• **REQUIRED TASK**
Echo back the records below, starting at the line containing "The height and width of the screenshot is (500, 750)." and ending at the line containing "click(x=1408, y=310)", with both of those lines included.

• **GIVEN DATA**
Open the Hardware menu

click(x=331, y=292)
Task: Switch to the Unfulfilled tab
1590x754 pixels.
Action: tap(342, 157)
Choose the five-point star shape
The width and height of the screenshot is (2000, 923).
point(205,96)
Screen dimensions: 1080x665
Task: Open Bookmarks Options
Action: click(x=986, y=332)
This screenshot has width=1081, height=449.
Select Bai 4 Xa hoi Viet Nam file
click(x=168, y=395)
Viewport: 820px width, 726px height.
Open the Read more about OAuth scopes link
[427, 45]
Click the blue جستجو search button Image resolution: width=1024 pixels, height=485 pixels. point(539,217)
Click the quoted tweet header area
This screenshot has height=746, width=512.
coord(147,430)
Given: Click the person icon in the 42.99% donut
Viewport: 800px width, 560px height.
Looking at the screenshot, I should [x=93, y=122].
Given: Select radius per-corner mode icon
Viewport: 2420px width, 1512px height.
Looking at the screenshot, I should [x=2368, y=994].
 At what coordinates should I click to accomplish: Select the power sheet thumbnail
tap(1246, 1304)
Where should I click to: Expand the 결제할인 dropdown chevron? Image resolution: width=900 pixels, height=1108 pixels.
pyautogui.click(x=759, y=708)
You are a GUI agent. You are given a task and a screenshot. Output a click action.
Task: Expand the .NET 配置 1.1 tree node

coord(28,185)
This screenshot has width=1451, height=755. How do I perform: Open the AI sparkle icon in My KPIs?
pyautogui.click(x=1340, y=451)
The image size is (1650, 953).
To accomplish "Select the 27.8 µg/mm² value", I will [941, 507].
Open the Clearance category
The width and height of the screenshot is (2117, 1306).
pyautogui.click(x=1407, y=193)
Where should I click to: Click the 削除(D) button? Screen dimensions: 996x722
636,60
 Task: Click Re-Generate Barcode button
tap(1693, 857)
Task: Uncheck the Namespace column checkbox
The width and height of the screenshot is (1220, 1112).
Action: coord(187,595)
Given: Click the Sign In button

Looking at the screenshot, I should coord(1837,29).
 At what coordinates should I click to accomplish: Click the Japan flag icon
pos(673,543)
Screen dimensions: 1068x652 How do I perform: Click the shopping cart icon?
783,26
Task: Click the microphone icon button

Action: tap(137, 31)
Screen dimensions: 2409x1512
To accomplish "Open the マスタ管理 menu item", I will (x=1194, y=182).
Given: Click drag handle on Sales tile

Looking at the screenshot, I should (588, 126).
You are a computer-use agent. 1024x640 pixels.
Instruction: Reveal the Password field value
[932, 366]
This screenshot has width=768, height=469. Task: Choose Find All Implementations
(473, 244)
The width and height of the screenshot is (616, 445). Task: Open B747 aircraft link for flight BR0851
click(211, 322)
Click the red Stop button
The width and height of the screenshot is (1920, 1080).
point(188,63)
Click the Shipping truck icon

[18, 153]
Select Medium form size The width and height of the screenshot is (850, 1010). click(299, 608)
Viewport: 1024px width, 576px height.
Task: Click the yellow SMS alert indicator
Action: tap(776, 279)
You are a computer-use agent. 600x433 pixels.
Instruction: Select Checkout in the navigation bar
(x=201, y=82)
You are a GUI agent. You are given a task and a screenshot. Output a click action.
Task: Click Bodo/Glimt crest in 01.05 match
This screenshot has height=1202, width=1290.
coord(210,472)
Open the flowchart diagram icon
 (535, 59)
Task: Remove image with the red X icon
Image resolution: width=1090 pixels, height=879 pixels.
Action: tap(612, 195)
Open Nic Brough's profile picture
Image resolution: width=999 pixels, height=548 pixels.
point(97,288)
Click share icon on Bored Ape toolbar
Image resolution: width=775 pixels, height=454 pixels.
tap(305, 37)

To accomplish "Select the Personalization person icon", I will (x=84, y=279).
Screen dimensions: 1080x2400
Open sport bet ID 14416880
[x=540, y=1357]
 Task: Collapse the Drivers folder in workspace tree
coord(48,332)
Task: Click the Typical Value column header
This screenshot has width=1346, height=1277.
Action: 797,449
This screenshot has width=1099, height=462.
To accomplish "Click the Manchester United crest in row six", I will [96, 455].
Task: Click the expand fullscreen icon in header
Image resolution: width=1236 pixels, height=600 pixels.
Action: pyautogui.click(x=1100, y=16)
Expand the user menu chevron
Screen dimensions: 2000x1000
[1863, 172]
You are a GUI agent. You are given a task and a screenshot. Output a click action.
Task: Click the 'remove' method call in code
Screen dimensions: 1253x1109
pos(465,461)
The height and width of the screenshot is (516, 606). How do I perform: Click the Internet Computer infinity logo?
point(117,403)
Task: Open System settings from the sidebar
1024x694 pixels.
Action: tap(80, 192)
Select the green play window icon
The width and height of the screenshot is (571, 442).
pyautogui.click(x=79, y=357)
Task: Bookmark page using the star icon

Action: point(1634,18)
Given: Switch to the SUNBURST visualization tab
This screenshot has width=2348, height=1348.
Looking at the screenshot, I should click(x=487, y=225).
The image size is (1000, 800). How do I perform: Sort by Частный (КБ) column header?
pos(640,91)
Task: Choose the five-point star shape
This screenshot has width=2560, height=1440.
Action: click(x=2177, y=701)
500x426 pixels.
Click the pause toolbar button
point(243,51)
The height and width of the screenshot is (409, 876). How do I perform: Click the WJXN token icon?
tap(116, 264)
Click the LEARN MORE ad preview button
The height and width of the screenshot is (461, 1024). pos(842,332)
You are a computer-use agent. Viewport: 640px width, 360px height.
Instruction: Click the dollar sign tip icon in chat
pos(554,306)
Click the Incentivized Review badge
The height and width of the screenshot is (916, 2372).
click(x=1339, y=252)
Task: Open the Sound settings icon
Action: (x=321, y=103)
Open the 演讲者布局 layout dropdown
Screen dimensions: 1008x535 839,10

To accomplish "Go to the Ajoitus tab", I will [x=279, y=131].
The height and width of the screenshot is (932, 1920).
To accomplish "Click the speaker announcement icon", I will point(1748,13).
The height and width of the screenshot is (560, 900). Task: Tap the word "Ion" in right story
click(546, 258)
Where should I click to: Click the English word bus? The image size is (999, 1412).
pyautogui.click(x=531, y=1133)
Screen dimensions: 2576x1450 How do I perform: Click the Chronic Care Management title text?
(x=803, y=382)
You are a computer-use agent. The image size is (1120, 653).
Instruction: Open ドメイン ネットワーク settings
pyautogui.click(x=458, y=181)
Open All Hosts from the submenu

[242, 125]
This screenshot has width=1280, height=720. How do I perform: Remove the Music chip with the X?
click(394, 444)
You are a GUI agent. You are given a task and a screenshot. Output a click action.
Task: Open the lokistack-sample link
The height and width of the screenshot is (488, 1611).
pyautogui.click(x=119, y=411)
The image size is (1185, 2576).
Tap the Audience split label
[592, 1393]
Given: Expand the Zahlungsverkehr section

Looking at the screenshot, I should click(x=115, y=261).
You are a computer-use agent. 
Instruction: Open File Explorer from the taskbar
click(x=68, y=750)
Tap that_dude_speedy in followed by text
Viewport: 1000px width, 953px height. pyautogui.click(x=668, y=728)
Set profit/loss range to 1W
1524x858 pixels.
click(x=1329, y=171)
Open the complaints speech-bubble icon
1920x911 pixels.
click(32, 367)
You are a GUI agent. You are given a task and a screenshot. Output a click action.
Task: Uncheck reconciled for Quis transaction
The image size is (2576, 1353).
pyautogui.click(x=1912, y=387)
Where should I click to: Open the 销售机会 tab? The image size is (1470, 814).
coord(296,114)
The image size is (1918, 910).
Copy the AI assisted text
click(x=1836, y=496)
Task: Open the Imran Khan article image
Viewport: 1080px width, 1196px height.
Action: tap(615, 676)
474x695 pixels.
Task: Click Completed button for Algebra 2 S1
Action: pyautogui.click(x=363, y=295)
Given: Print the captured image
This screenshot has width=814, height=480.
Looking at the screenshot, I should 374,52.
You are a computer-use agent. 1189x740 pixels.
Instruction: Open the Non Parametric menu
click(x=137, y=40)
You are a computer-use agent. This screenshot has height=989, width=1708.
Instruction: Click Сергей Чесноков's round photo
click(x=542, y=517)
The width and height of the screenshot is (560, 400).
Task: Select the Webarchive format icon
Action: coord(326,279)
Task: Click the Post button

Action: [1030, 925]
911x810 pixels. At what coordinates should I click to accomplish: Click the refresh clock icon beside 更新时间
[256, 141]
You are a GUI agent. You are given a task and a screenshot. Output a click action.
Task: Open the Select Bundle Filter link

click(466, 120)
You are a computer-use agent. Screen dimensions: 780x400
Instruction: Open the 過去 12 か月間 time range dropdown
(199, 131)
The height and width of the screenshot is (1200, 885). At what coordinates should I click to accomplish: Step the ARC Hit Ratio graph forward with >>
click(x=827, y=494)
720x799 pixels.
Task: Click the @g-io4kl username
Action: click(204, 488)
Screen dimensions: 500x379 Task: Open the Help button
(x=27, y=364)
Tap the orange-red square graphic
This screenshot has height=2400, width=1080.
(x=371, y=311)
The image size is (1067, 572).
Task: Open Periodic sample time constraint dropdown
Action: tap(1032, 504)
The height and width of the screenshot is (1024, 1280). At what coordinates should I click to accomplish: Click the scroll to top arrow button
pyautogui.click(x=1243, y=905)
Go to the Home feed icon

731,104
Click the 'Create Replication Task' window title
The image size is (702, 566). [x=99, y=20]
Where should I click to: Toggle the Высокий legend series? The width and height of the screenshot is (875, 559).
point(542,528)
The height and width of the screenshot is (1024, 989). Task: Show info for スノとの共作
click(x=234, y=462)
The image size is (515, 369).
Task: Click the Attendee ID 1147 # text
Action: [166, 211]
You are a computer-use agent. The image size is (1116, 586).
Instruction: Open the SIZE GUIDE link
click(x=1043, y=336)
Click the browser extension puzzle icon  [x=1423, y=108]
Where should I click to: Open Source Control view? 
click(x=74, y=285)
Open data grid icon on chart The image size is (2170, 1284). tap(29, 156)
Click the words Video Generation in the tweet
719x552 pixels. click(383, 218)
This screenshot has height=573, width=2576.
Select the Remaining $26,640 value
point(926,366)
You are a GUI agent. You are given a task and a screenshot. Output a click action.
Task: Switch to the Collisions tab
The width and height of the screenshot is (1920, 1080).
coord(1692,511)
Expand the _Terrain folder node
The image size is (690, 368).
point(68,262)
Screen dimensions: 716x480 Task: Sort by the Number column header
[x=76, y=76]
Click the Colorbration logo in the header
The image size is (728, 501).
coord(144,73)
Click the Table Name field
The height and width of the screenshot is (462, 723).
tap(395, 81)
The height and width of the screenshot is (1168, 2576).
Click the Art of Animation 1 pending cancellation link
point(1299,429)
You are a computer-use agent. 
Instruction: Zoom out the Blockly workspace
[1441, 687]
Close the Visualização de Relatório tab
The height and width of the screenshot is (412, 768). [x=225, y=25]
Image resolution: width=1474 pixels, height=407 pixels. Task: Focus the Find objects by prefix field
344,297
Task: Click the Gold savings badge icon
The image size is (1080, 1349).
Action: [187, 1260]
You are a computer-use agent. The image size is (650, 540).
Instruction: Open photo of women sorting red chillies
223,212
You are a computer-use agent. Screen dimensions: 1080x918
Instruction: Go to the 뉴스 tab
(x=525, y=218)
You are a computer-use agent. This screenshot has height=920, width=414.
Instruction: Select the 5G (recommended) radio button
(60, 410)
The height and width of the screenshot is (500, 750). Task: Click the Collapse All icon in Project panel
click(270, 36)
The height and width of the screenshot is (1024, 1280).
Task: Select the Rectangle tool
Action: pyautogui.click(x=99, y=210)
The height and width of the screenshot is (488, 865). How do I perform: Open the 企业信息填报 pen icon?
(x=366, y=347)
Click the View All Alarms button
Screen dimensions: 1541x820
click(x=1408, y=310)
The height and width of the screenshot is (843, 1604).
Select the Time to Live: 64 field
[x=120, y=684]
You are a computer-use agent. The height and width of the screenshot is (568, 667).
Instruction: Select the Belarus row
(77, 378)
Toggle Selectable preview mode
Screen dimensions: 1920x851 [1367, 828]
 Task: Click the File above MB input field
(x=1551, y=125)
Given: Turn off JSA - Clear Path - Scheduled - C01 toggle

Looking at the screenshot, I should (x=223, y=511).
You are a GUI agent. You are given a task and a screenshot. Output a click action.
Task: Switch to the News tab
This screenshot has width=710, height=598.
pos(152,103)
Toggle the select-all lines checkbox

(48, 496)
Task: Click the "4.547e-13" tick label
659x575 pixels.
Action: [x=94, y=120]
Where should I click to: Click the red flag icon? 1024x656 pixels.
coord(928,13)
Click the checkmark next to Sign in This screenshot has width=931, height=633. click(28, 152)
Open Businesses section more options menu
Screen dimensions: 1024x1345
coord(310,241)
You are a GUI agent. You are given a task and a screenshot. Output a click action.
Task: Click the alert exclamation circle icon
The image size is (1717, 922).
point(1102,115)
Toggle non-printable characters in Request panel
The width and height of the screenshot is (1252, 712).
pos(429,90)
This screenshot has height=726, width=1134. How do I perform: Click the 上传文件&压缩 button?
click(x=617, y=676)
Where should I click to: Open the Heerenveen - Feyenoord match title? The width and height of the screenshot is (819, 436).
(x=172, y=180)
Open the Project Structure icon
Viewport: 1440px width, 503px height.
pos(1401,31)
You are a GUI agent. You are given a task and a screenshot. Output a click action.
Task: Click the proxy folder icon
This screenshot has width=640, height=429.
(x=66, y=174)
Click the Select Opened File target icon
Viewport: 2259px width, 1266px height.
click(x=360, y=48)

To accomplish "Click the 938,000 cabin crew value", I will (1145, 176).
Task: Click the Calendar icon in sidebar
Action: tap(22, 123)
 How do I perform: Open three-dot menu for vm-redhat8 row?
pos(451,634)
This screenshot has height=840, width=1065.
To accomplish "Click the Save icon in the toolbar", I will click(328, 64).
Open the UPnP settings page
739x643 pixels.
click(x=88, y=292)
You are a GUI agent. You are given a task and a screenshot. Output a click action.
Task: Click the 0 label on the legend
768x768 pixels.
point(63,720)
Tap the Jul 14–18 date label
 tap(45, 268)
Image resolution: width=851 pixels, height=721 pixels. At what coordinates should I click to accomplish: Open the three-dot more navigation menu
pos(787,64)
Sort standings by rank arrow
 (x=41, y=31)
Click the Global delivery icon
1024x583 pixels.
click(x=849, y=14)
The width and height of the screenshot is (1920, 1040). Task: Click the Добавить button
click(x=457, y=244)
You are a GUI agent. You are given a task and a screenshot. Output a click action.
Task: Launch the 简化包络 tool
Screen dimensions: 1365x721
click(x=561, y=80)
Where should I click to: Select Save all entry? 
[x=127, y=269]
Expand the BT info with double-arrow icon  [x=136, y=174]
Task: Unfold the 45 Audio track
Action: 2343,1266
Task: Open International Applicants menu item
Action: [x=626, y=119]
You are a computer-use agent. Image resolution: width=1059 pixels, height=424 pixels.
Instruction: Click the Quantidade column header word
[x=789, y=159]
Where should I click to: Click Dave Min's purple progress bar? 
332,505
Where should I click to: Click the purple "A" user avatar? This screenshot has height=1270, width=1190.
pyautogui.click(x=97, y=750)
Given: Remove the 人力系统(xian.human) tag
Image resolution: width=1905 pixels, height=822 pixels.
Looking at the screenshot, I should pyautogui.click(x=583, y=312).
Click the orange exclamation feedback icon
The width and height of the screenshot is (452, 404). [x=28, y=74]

• **RESPONSE BELOW**
The height and width of the screenshot is (500, 750). Task: Click the Collapse All icon in Project panel
click(270, 36)
The height and width of the screenshot is (1024, 1280).
Task: Select the Rectangle tool
Action: pyautogui.click(x=99, y=210)
The height and width of the screenshot is (488, 865). How do I perform: Open the 企业信息填报 pen icon?
(x=366, y=347)
Click the View All Alarms button
Screen dimensions: 1541x820
click(x=1408, y=310)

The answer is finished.